Reproduce the review of Faithless starting at "After putting down" and ending at "move to Canada.", replacing "Canada" with "Mexico".

▶ [Quoted passage]
====
Faithless: Tales of Transgression

After putting down Joyce Carol Oates's new short story collection, FAITHLESS, I wasn't entirely sure that I liked it. To be more precise, I didn't know what to do with it. For the moral universe Oates explores in this collection is dark and tricky and full of nasty bits. And if these stories are, as indicated on the book jacket, "a startling look into contemporary America" --- well, then we all should move to Canada.

The 4 suicide attempts, 3 murders, 3 stalkings, 2 brutal sexual assaults, the stabbing and the lethal injection (this being an imperfect tally of the crimes occurring in the span of 21 stories) all startle and shock. In "Lover," for instance, a woman plans to lure her estranged lover into a fatal car accident. What comes next is one of the most bizarre car chase scenes I can ever recall reading. In fact it's so strange, so like something out of a woman-insulted-and-out-for-revenge Russ Meyer film, I wasn't sure whether to laugh or sink into unease.

As often is the case in these stories, Oates lingers over the links between violence and sexuality. Nowhere is this link more apparent than in the story "Gunlove." Here, a young woman recounts, in short, disturbing vignettes, her history with guns. In this post-Columbine, fiercely anti-gun era, it made me awfully uneasy to read over twenty pages eroticizing and fetishizing guns of various caliber and constitution. But here and in other stories that prominently feature guns ("Summer Sweat," "The Stalker," "The Vigil"), Oates doesn't glamorize weapons. In fact, I found that the lovingly detailed descriptions heightened a sense of doom and foreboding. It's clear that characters that fall out of love with humanity and into love with their weapons are pretty much doomed.
====
▶ [Data supplied]
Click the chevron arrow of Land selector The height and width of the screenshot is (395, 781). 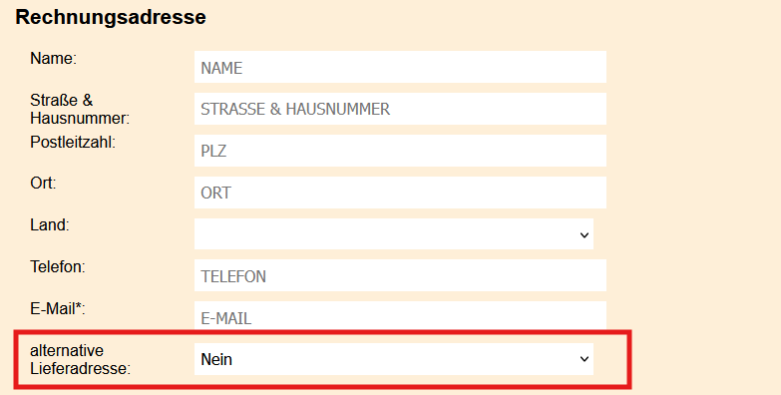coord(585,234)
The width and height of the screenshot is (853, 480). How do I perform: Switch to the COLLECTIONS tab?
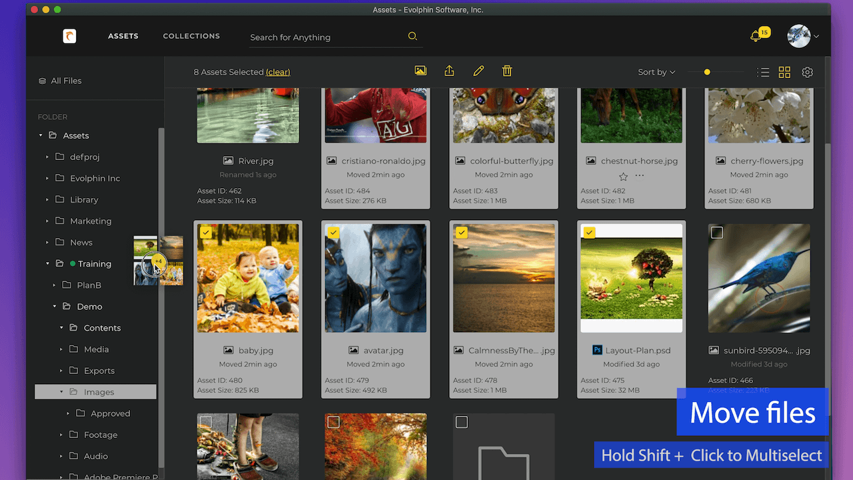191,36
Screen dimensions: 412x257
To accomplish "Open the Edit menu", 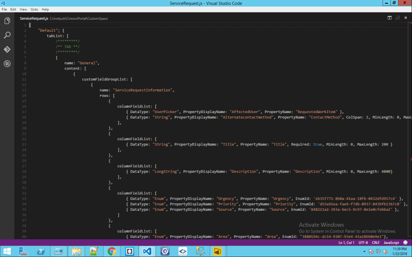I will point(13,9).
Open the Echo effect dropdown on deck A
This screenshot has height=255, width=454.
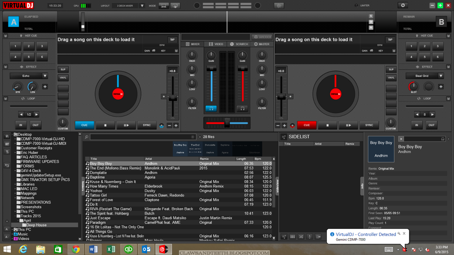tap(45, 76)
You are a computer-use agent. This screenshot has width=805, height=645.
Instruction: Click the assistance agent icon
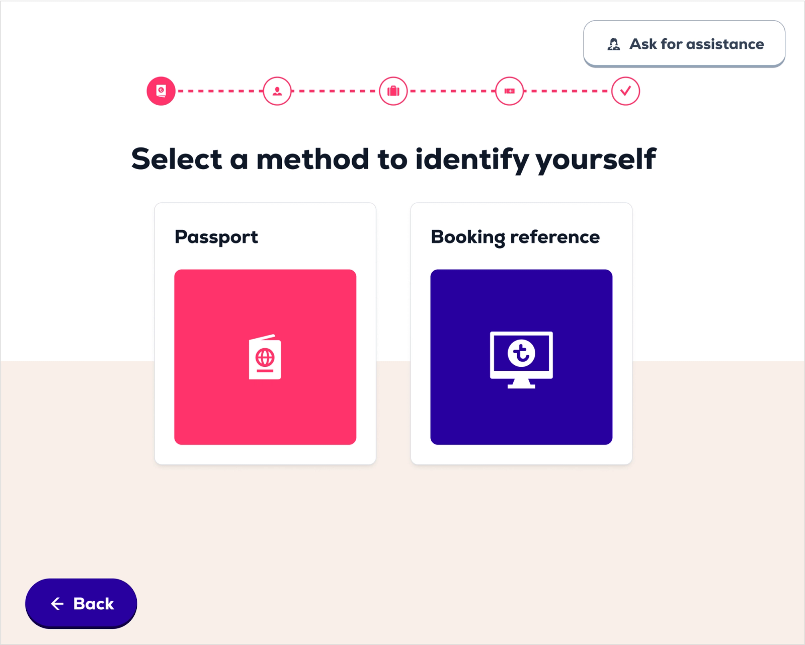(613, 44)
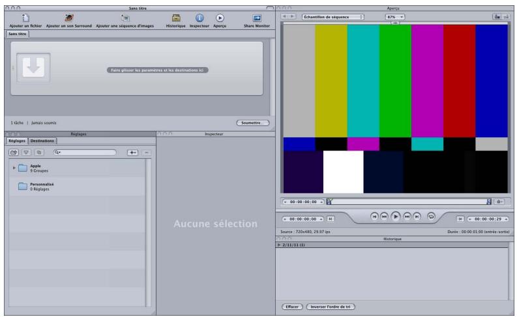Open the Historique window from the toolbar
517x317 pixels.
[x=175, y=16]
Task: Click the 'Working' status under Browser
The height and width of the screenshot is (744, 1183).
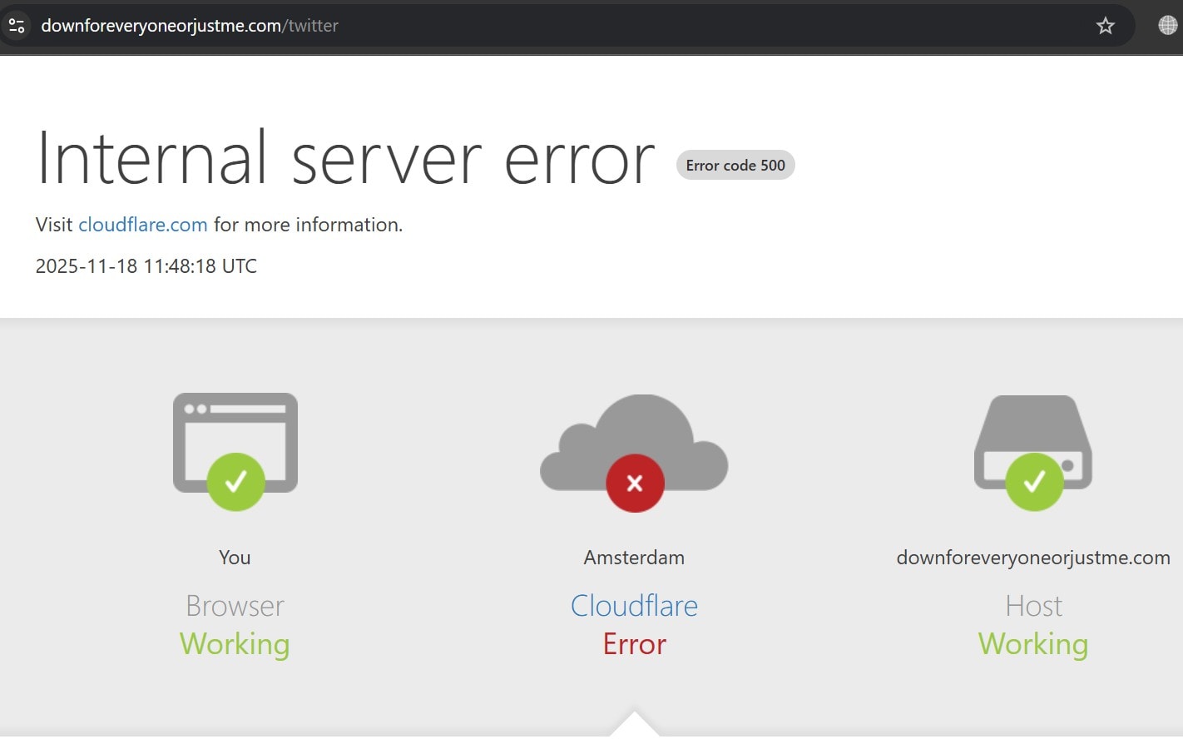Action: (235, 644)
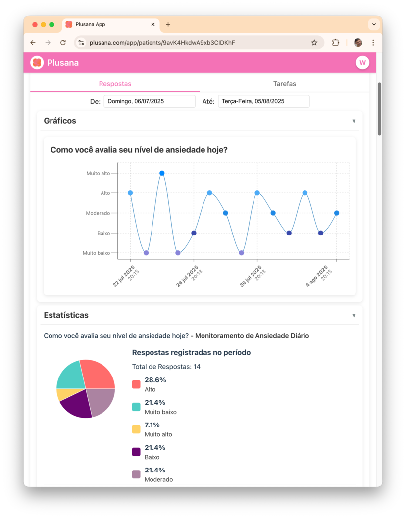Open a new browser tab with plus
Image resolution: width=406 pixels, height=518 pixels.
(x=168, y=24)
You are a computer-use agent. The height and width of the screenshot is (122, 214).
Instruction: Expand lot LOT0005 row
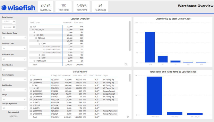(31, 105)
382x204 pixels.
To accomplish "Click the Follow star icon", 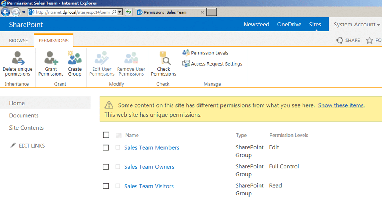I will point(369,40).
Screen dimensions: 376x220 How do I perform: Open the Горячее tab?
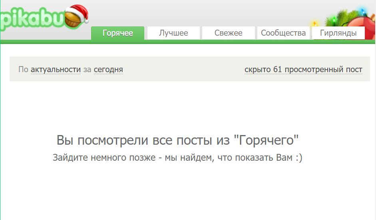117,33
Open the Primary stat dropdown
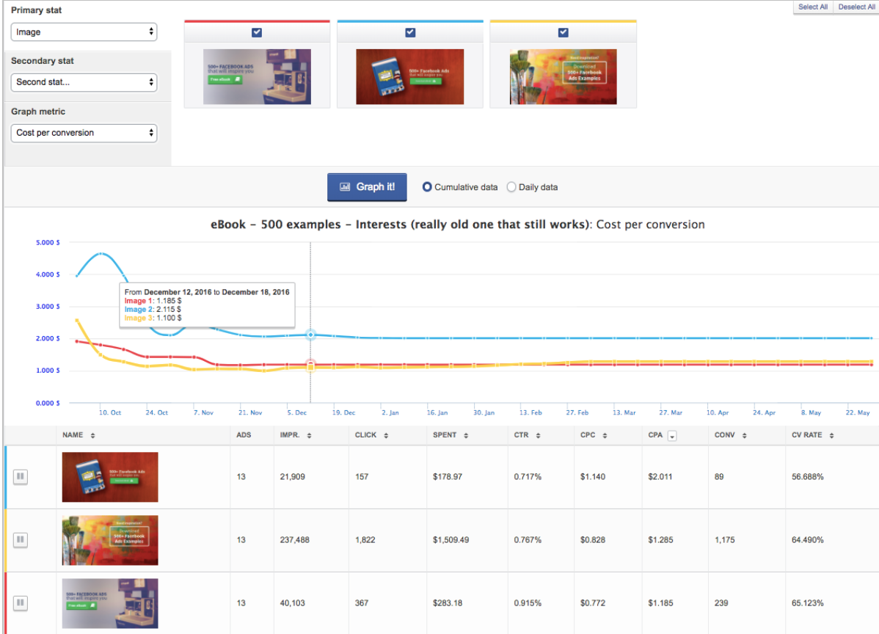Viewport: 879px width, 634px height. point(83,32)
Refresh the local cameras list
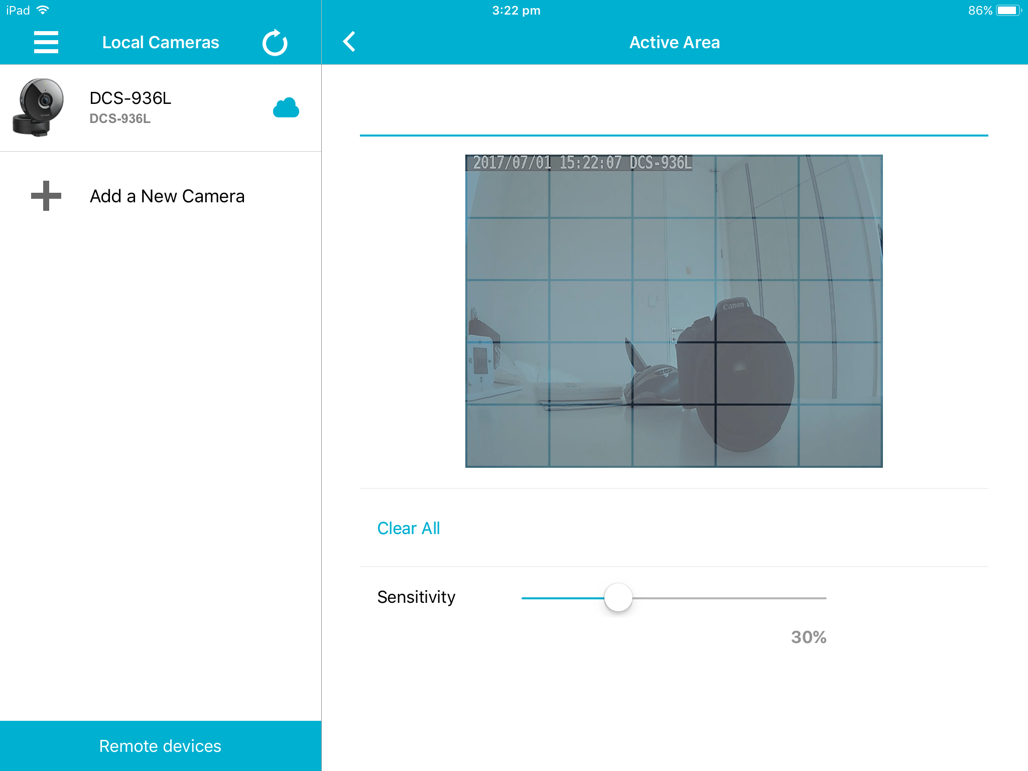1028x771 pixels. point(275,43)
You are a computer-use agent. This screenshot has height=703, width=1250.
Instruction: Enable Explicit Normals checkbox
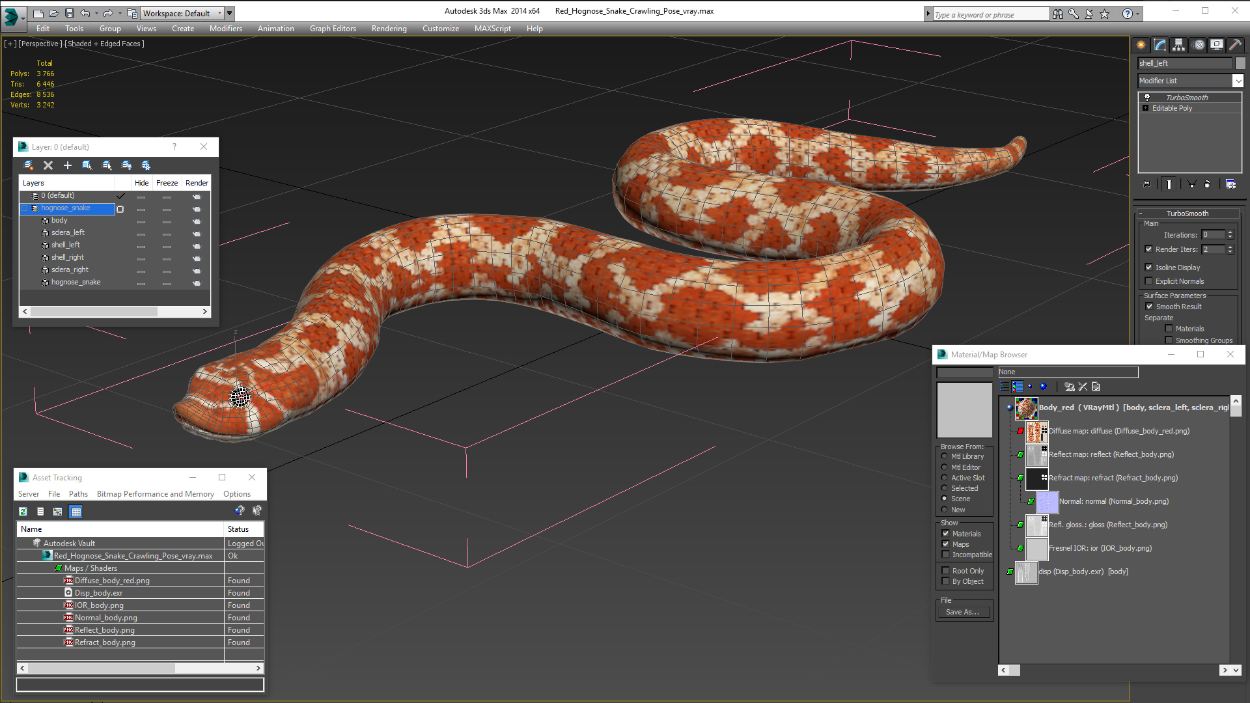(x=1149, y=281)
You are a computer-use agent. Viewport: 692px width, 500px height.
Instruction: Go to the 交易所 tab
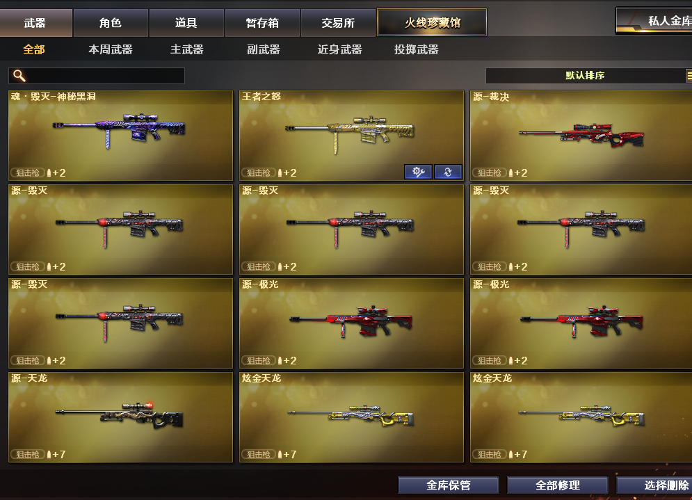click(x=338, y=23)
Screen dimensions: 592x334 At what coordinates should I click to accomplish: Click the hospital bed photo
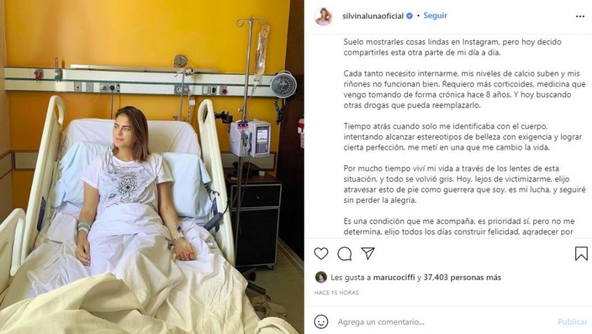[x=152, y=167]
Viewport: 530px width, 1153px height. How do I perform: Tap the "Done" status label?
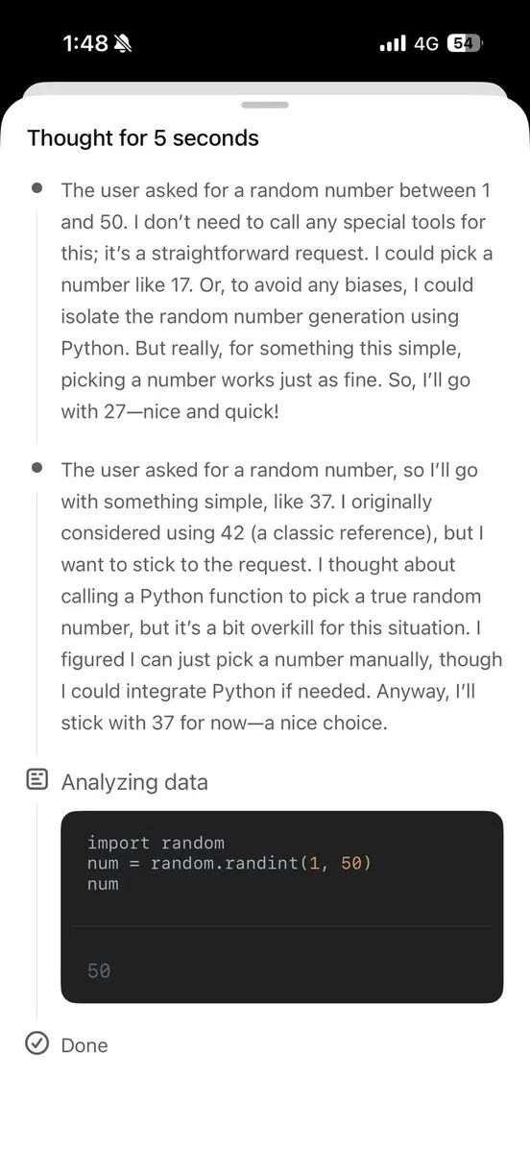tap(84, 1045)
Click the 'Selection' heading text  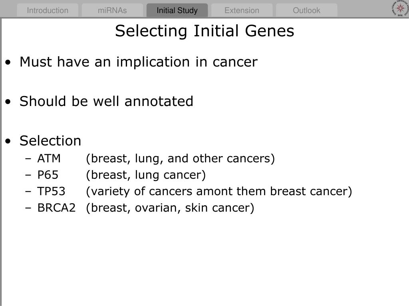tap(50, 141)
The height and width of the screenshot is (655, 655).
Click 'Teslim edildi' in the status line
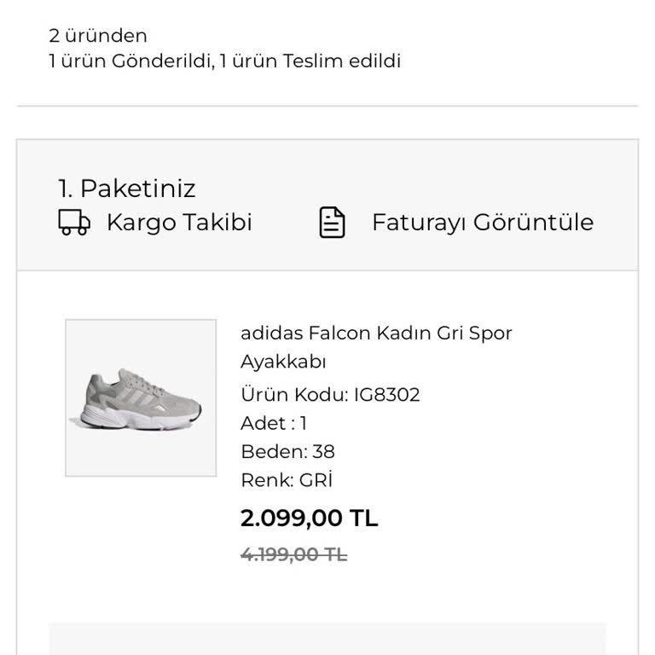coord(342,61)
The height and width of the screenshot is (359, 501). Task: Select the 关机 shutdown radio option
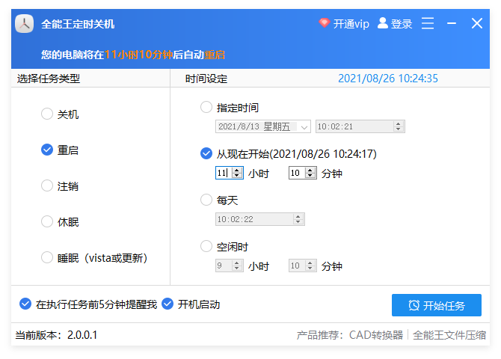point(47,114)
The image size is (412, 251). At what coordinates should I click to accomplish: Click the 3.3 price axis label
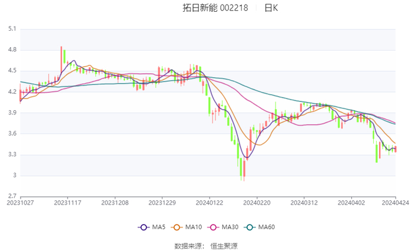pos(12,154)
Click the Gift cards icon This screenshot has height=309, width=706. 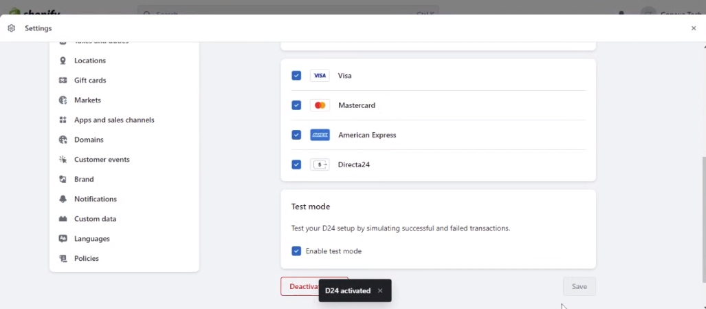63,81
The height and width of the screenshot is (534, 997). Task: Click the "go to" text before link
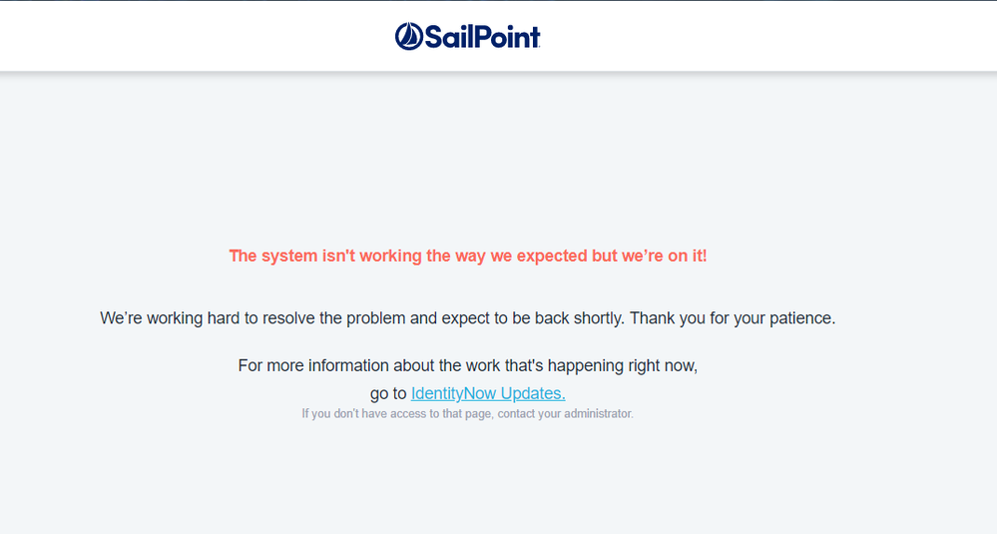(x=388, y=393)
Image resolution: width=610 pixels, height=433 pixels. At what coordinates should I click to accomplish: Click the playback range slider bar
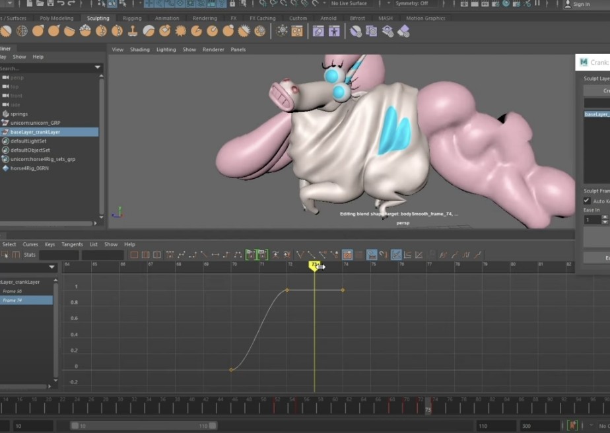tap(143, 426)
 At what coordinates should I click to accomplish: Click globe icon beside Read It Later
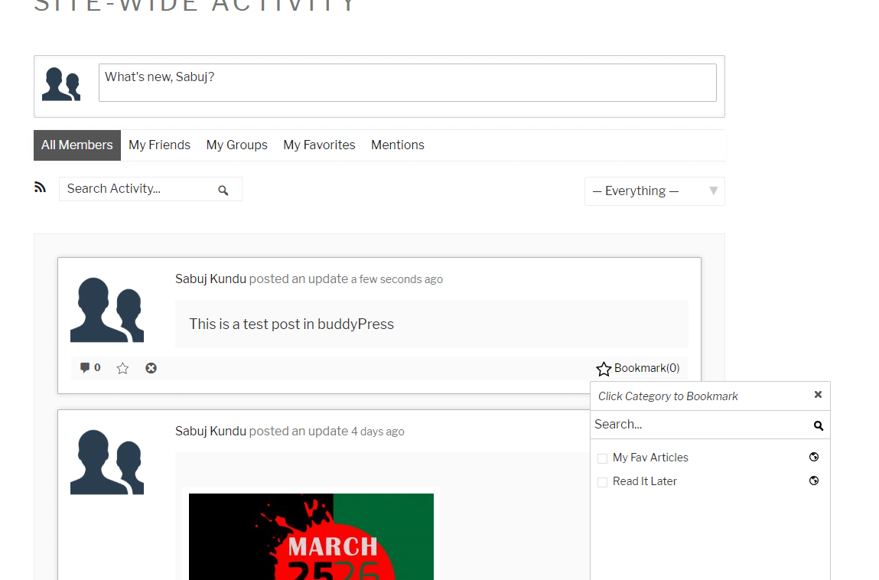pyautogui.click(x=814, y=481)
====
▶ [Answer to this problem]
After putting down Joyce Carol Oates's new short story collection, FAITHLESS, I wasn't entirely sure that I liked it. To be more precise, I didn't know what to do with it. For the moral universe Oates explores in this collection is dark and tricky and full of nasty bits. And if these stories are, as indicated on the book jacket, "a startling look into contemporary America" --- well, then we all should move to Mexico.